Input:
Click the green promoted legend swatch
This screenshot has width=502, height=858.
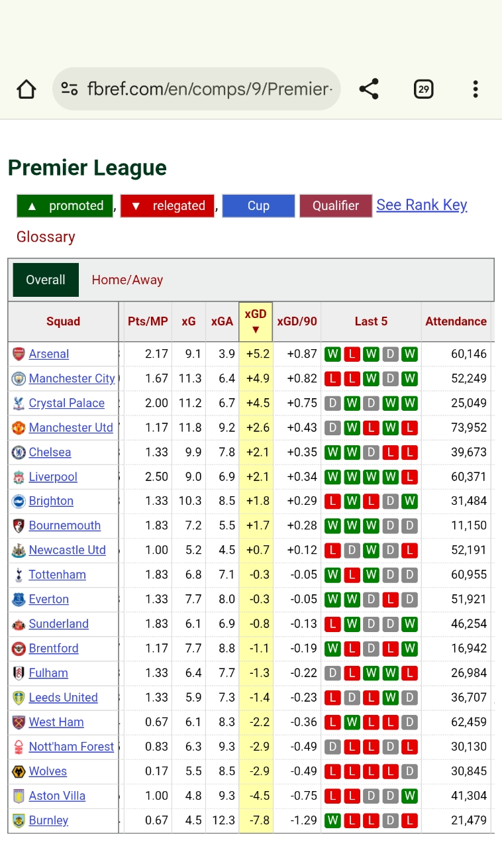(x=65, y=205)
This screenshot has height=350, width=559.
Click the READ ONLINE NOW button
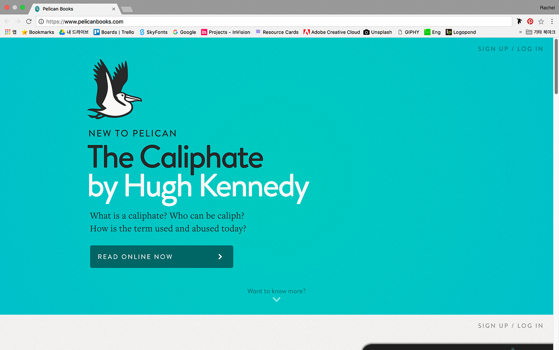coord(161,256)
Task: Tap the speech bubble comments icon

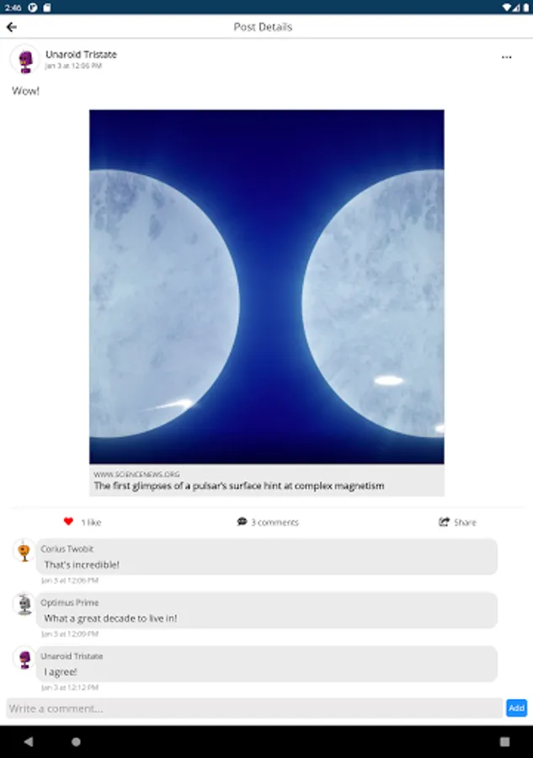Action: [242, 521]

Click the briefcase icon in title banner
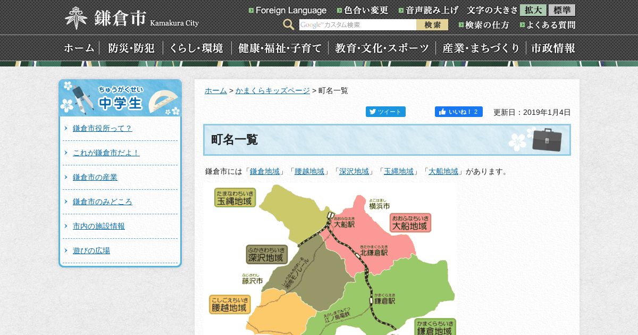pos(547,139)
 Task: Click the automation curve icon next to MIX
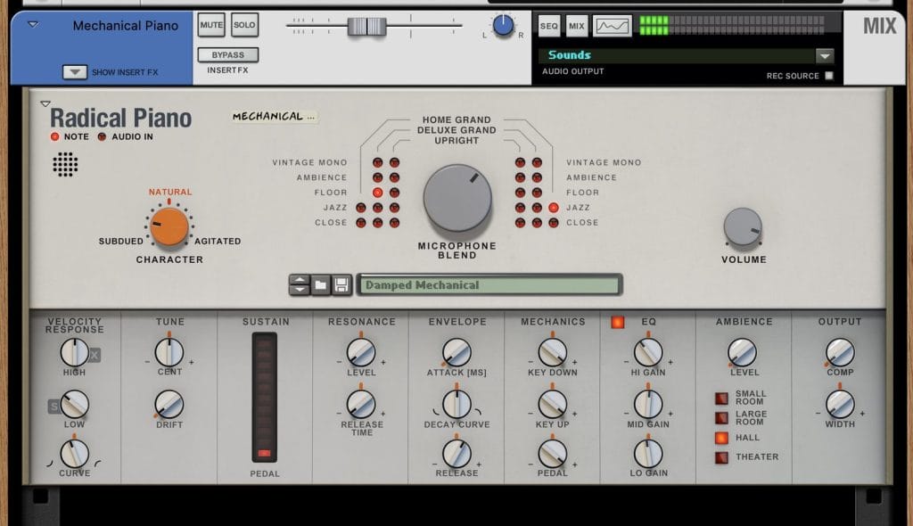click(x=612, y=26)
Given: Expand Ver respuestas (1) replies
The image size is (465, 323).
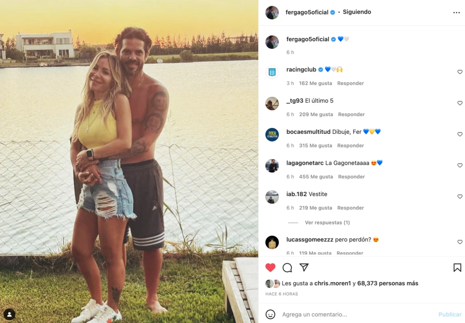Looking at the screenshot, I should [327, 222].
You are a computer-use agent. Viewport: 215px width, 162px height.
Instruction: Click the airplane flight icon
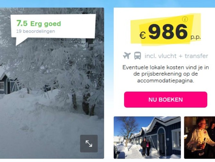pos(127,56)
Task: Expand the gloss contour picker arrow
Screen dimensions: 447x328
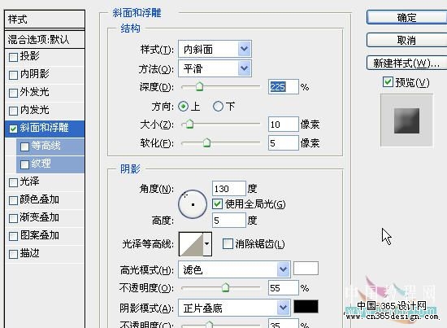Action: [207, 244]
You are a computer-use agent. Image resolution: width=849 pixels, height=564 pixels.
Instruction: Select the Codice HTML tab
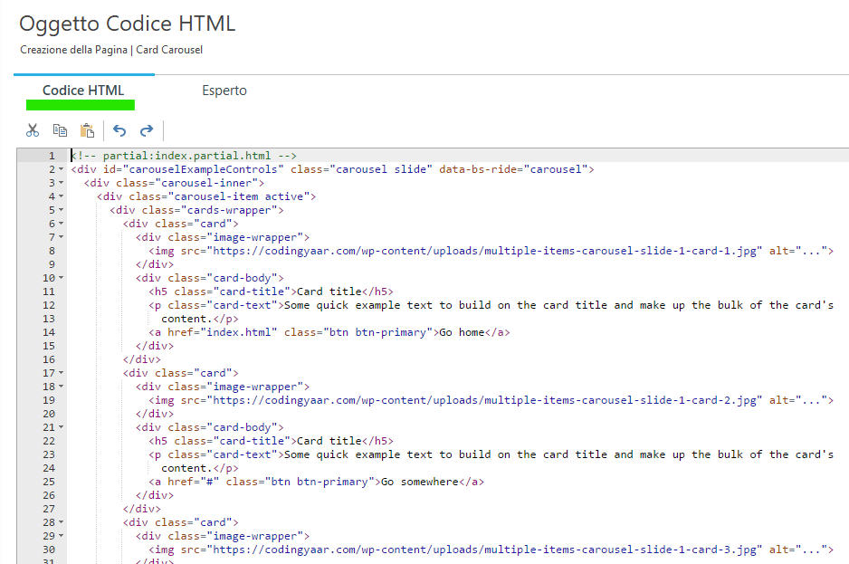tap(83, 91)
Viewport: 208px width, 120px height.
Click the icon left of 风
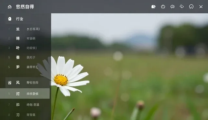click(9, 83)
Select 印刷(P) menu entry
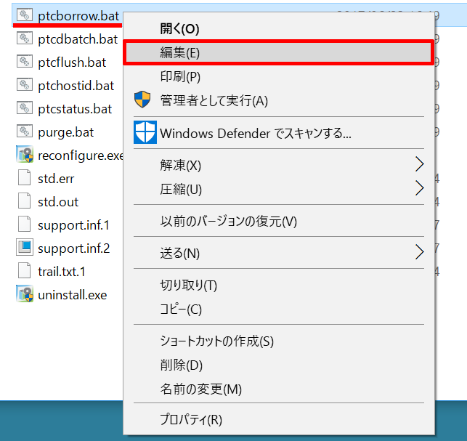The height and width of the screenshot is (441, 467). (179, 76)
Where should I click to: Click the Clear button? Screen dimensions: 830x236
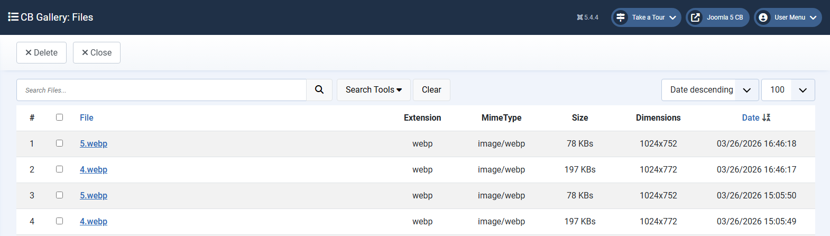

Stated goal: Repeat everything from the line containing "Task: Click the" down to the line containing "tap(83, 91)", both included, and leave the pictures out.

Result:
 Task: Click the automation curve icon next to MIX
click(x=612, y=26)
Given: Expand Ver respuestas (1) replies
The image size is (465, 323).
Looking at the screenshot, I should [327, 222].
You are a computer-use agent. Viewport: 215px width, 162px height.
Instruction: Click the airplane flight icon
pos(127,56)
Task: Expand the gloss contour picker arrow
Screen dimensions: 447x328
Action: [207, 244]
You are a computer-use agent. Image resolution: width=849 pixels, height=564 pixels.
Instruction: Select the Codice HTML tab
tap(83, 91)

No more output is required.